Jouer la carte financière
Comme l’indique son intitulé, le rapport de la Chambre de commerce délivre donc une feuille de route afin de faire du Luxembourg un hub de l’IA pour l’Europe. Cela débute par l’attraction de start-up européennes, dont «un tiers partent encore aux États-Unis pour se financer».
Et, sur ce plan, «le Luxembourg peut jouer un rôle à travers son centre financier». L’une des orientations du groupe de travail comprend donc des mesures visant à faciliter et intensifier l’investissement, telle l’extension du fonds d’amorçage Digital Tech Fund, un crédit d’impôt pour la recherche ou des bacs à sable réglementaires attractifs (NDLR : ils permettent aux acteurs de tester leur technologie ou service innovant sans devoir nécessairement respecter l’ensemble du cadre réglementaire qui s’appliquerait normalement, et ce, pendant une durée limitée).

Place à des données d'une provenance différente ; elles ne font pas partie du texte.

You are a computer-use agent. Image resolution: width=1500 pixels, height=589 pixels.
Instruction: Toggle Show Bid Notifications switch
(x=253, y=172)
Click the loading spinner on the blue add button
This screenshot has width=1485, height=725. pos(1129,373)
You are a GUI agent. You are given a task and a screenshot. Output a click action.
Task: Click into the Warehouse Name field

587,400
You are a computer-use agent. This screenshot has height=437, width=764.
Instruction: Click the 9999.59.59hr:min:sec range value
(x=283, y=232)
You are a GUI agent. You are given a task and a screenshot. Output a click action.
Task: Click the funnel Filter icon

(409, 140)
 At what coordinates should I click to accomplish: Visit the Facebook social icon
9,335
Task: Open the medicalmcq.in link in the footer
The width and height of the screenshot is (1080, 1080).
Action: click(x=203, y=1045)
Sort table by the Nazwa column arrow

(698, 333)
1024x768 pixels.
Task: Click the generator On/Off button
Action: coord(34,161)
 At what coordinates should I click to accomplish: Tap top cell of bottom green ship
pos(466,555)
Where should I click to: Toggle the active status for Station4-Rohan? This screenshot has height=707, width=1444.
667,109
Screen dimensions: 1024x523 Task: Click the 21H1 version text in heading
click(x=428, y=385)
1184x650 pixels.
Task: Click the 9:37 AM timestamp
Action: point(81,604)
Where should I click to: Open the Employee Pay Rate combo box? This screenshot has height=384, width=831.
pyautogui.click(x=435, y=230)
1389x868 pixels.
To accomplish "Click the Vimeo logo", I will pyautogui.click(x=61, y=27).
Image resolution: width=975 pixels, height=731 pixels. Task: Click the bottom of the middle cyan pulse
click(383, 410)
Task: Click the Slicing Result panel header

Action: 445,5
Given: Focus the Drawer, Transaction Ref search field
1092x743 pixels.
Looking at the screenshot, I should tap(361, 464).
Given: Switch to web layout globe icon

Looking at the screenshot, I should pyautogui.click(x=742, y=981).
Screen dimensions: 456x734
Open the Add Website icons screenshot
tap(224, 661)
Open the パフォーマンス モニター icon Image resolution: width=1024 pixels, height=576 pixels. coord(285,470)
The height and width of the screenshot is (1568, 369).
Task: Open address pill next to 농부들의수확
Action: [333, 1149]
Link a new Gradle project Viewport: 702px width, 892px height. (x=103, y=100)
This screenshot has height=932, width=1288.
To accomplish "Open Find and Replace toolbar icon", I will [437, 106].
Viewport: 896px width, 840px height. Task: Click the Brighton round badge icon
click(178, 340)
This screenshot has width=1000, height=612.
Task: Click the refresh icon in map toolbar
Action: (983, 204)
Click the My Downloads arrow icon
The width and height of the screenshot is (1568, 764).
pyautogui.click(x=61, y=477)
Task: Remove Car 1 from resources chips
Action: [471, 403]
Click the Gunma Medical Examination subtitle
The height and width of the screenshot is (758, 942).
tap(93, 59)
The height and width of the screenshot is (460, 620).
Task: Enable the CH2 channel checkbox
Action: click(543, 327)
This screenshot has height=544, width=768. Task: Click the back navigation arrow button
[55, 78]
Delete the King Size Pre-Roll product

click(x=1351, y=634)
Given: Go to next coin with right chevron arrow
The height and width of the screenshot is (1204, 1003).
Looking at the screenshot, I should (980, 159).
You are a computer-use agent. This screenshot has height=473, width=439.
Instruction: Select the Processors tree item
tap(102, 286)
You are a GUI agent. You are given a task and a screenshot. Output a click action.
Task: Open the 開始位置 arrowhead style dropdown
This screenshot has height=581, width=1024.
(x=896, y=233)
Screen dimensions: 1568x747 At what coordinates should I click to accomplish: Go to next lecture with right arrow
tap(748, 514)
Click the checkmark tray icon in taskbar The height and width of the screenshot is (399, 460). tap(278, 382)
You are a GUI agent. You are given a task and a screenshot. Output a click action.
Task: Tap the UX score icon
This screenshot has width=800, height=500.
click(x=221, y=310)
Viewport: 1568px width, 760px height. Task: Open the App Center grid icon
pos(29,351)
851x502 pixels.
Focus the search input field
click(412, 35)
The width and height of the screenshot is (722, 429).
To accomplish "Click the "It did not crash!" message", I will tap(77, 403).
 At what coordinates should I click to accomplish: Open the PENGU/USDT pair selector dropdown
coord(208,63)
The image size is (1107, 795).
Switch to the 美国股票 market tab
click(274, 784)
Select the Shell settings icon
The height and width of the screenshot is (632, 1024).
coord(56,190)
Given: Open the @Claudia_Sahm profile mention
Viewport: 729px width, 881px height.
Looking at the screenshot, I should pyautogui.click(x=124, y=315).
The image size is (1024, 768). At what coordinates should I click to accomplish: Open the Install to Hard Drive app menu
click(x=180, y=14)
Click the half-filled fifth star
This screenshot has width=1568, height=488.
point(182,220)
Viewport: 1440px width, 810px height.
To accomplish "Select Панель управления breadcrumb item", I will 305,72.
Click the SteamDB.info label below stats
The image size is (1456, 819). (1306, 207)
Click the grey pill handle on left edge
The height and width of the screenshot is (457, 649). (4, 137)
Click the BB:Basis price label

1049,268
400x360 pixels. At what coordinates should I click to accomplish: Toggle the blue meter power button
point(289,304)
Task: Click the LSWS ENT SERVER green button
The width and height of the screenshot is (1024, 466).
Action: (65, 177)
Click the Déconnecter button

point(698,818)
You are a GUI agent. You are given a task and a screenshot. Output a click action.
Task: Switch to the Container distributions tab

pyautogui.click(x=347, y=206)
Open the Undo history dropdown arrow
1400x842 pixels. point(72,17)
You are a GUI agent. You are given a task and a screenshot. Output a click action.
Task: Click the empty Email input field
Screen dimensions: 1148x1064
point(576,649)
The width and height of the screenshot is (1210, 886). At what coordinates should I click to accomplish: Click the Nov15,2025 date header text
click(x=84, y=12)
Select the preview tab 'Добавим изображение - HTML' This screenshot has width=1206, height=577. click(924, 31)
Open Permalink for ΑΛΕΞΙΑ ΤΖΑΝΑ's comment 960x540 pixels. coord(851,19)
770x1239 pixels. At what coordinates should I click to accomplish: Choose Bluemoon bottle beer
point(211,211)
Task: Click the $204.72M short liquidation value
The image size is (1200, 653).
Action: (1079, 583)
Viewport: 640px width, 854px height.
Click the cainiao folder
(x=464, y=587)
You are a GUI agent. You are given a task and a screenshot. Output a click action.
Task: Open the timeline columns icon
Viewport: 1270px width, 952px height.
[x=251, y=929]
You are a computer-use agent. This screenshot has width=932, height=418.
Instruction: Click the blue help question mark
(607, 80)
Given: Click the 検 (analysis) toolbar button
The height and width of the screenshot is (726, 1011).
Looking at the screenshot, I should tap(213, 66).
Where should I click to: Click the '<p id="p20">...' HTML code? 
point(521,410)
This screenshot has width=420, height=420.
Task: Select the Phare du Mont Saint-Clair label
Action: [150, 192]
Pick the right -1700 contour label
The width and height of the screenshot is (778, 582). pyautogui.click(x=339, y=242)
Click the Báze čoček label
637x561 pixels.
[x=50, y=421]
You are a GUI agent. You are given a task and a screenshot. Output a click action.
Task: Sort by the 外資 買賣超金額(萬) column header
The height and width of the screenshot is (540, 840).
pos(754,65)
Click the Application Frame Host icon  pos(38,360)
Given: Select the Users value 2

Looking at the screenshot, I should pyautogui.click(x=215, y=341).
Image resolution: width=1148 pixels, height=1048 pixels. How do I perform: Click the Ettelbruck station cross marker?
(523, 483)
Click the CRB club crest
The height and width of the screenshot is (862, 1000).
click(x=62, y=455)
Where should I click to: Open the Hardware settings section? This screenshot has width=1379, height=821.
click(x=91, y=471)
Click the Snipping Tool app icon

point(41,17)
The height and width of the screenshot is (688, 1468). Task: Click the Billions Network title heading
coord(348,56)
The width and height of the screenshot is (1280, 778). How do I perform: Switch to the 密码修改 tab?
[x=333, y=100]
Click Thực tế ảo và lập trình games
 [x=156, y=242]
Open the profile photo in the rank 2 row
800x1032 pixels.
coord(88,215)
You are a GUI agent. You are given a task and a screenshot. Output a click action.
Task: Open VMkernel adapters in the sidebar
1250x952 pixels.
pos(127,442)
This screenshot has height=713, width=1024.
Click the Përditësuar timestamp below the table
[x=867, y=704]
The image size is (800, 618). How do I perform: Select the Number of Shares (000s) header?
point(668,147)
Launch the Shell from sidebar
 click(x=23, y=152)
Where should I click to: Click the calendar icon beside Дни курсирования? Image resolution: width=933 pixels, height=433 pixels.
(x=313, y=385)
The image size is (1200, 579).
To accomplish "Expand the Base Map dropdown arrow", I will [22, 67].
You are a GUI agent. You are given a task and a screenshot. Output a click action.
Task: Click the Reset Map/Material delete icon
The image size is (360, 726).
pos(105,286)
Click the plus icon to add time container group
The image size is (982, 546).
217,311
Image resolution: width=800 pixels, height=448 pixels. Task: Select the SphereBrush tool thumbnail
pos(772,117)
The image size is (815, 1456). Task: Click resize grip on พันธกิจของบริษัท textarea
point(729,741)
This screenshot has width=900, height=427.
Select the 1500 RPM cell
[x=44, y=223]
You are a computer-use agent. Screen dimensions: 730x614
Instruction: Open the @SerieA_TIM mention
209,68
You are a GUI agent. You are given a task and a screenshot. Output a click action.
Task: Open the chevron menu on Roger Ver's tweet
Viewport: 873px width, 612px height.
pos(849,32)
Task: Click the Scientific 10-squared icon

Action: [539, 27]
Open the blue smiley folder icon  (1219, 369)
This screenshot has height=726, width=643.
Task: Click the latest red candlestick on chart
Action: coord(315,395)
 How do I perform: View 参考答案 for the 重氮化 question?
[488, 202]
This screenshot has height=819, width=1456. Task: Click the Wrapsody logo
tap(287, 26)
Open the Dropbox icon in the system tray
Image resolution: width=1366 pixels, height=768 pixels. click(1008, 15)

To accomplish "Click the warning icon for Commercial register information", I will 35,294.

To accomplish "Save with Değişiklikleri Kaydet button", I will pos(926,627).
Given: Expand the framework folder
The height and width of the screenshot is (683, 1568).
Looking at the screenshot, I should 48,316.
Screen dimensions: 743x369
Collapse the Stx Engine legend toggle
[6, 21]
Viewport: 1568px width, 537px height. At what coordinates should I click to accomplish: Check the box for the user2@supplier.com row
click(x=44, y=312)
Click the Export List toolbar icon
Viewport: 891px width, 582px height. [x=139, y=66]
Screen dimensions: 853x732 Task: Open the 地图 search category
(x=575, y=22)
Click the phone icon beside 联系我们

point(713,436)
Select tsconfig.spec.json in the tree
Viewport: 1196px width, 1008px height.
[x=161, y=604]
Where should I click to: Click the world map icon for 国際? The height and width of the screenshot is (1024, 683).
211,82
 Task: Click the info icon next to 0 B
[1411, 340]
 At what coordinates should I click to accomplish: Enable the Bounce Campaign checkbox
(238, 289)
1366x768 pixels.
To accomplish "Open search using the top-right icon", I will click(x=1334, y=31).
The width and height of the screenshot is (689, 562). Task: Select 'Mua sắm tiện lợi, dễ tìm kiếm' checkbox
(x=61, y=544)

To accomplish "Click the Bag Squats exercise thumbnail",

Le but est que «ces sociétés s’installent à Luxembourg parce que le capital s’y trouve», ainsi qu’un «arsenal technologique unique». Gérard Hoffmann cite, entre autres, les centres de données, l’expertise dans la cybersécurité, le cloud public et souverain ou encore les trois superordinateurs (MeluXina, MeluXina-AI, MeluXina-Q) qui se trouvent, ou se trouveront, sur le territoire national. À noter que l’une des conditions pour mener un développement efficace de l’IA est la création d’une plateforme IA sous l’égide de l’État, afin «de canaliser les énergies et coordonner les acteurs».
Cet écosystème conduit la Chambre de commerce à porter de grandes ambitions et même à plaider pour une «image de marque nationale autour de l’IA». «On pourrait imiter ce qui s’est passé pour le spatial», pour lequel le positionnement stratégique du Grand-Duché a débuté il y a dix ans, envisage le directeur général de Proximus Luxembourg.
«À l’époque, il n’y avait pas énormément de substance et c’était embryonnaire, un peu comme aujourd’hui avec l’IA.»